In order to interpret the frequency of MLIA in the population of Basta, we compared our results to clinical and genetic population’s studies on the prevalence of MLIA. The p-values comparing the frequency of MLIA (or MLIA and/or microdontia, respectively) are based on an exact binomial two-sided test. The Bonferroni correction was applied by multiplying the p-value by 1,000. This is actually a conservative approach, as among the more than 1,000 traits we studied a substantial number was never discernible in the population of Basta. The confidence intervals in Figure 2 are two-sided exact 95% Clopper-Pearson confidence intervals. The number of subjects with MLIA used in this computation was derived by multiplying the fraction reported in each publication by the overall number of subjects reported, rounding to the nearest integer. All computations were performed in Stata 11.2.

Figure 2

Prevalence (%) of maxillary lateral incisor agenesis (MLIA) for various populations and Basta.

I.1–16 Samples from general (dental) populations II.1–10 Samples from selected (dental) populations, III.1–4 Samples from parents and siblings of probands, IV.1–4 Samples from geographically isolated populations. Ranges indicate a 95% confidence interval. References to all studies are given in (Table S1).

Strontium (Sr) Isotope Analyses

Powdered tooth enamel samples were taken using dental burrs after removing the outermost surfaces. Sr-isotope analytical protocols follow [29], with the following minor modifications: Prior to dissolution with ∼15 M HNO3, enamel powders were leached once using 1 ml of 0.25 M acetic acid to remove the most easily diagenetically-affected Sr. Dissolved samples were spiked with an 84Sr tracer, and Sr separated using extraction chromatographic columns using 100 µl SrSpec resin.

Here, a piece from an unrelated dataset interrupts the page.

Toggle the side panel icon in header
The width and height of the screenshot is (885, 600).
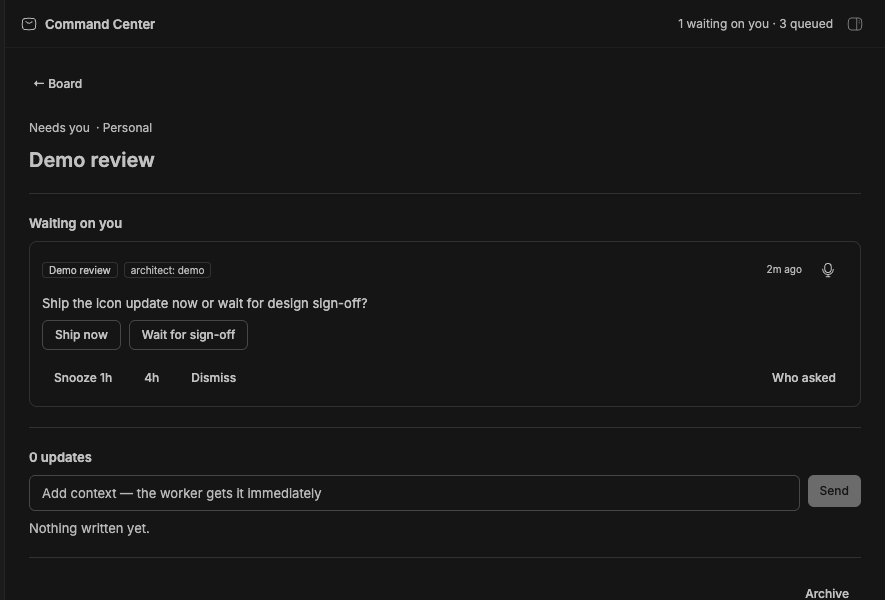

In view of the small enamel samples (<20 mg) and very low Pb-concentrations (lowest ppb) in earliest Neolithic tooth enamel, no Pb-isotopic analyses were performed. Sr-isotopic compositions and Sr-concentrations were measured using a VG354 thermal-ionization mass-spectrometer (TIMS) at Royal Holloway University of London (RHUL), while several smaller samples were re-analyzed using a TRITON TIMS at The Open University (OU, Milton Keynes, UK), in both dynamic and static Faraday modes, respectively, following loading with a Ta-emitter solution onto zone-refined outgassed Re-filaments. No Sr concentrations are reported because leaching removed non-reproducible amounts of powder for each sample. Analyses of the NIST SRM987 Sr-standard over the course of the measurements yielded 0.710264±0.000015 (2 SD, n = 9; RHUL) and 0.710284±0.000017 (2 SD, n = 2 for one session; OU); consequently OU data were adjusted by −0.00002.

Results and Discussion

Table 1 summarizes the results of our analyses. In ten adult individuals (35.7% of the total sample) the maxillary lateral incisors were congenitally missing (n = 7 in AIII; n = 3 in AII). MLIA occurs in six females, three males, and one individual of unknown sex. Moreover, four sub-adults have size-reduced incisors, known as microdontia, of which three come from the younger occupation level (AII). This corroborates the overall reduced prevalence of MLIA in the upper layers. MLIA and microdontia represent a variable expression of the same developmental defect, including a negative correlation of both traits [30].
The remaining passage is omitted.